> **Task details**: Print exactly the lines from the one that contains "Given: Open options" through the last line of the material, both included, and leave out all pictures.

> **Data extract**:
_ _ _

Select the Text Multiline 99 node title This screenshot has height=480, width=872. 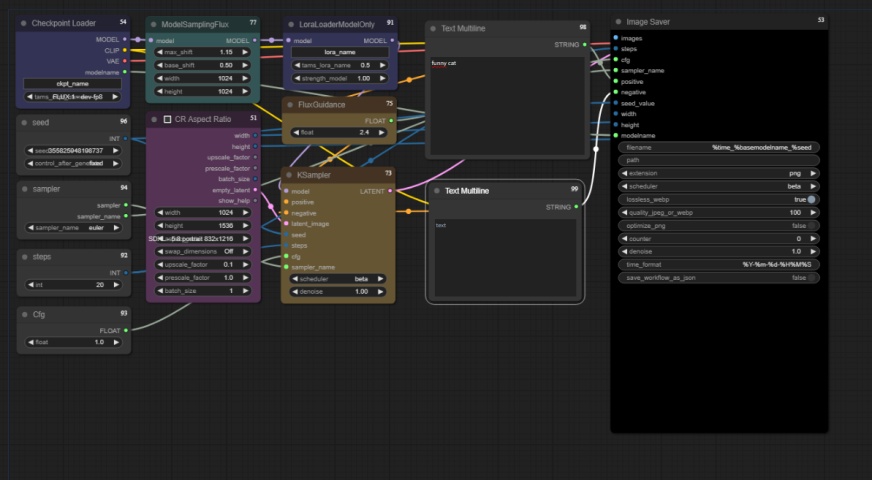pyautogui.click(x=467, y=191)
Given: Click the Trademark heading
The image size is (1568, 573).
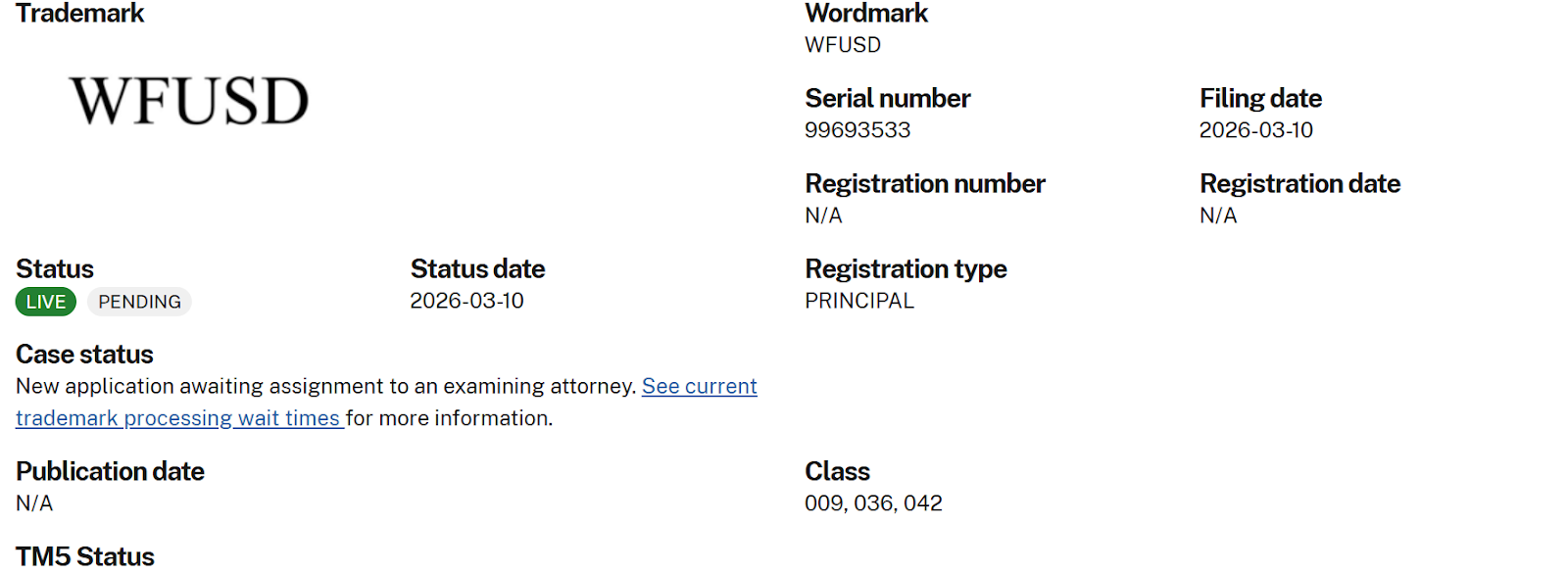Looking at the screenshot, I should click(x=80, y=14).
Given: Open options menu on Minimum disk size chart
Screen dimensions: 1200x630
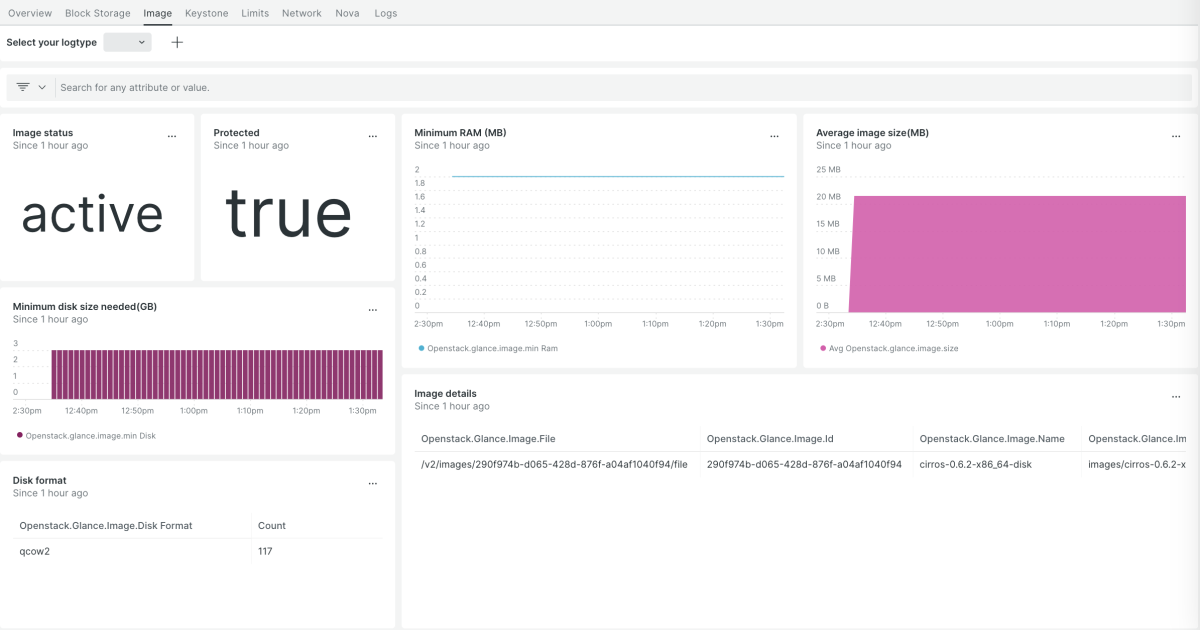Looking at the screenshot, I should [372, 309].
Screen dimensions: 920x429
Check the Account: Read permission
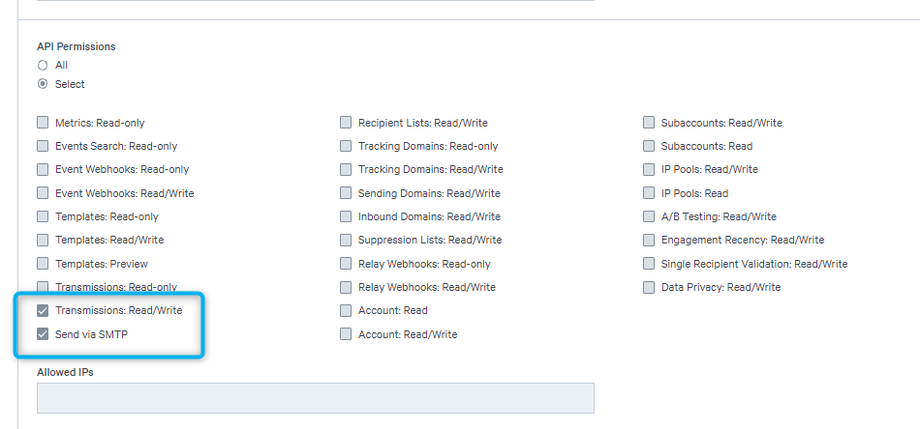click(x=346, y=311)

_ _ _

> **Output for this exercise**:
Given: Open options menu on Minimum disk size chart
Screen dimensions: 1200x630
Looking at the screenshot, I should [372, 309].
Screen dimensions: 920x429
Check the Account: Read permission
click(x=346, y=311)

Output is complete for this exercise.